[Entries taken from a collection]
────────

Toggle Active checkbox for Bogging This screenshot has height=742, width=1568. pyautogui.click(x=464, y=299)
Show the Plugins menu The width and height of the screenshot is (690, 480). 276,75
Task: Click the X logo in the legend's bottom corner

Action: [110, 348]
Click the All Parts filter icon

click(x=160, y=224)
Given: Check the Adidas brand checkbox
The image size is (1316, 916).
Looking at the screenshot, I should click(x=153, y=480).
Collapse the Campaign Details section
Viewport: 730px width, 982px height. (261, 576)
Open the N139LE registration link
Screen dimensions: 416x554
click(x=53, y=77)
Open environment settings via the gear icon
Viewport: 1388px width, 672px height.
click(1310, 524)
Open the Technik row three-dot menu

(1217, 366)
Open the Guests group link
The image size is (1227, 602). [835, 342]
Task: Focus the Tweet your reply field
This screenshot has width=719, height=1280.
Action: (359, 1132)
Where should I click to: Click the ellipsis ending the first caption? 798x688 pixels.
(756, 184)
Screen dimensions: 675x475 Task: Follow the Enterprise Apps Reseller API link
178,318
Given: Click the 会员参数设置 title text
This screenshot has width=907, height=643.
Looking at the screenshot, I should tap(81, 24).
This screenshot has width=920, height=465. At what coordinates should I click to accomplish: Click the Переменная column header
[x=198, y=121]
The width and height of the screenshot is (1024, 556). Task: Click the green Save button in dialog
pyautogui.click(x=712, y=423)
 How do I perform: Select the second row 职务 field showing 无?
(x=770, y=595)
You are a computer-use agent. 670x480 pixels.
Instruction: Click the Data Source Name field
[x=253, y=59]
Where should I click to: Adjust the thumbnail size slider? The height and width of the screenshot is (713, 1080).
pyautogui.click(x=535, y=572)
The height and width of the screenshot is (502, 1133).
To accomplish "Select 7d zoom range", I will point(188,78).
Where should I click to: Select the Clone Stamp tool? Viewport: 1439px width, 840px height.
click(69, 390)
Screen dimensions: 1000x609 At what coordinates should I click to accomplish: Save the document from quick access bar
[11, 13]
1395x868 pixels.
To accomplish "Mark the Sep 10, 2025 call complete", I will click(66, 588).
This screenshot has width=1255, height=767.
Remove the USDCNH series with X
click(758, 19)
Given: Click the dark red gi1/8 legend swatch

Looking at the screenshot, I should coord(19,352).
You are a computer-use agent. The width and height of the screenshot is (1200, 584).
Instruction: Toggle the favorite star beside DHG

────────

Task description: Reproduce verbatim the stretch of the material from the line containing "You are a computer-use agent. 670x480 pixels." through the line containing "click(69, 390)", including both of those lines.

Written solution:
You are a computer-use agent. 670x480 pixels.
Instruction: Click the Data Source Name field
[x=253, y=59]
Where should I click to: Adjust the thumbnail size slider? The height and width of the screenshot is (713, 1080).
pyautogui.click(x=535, y=572)
The height and width of the screenshot is (502, 1133).
To accomplish "Select 7d zoom range", I will point(188,78).
Where should I click to: Select the Clone Stamp tool? Viewport: 1439px width, 840px height.
click(69, 390)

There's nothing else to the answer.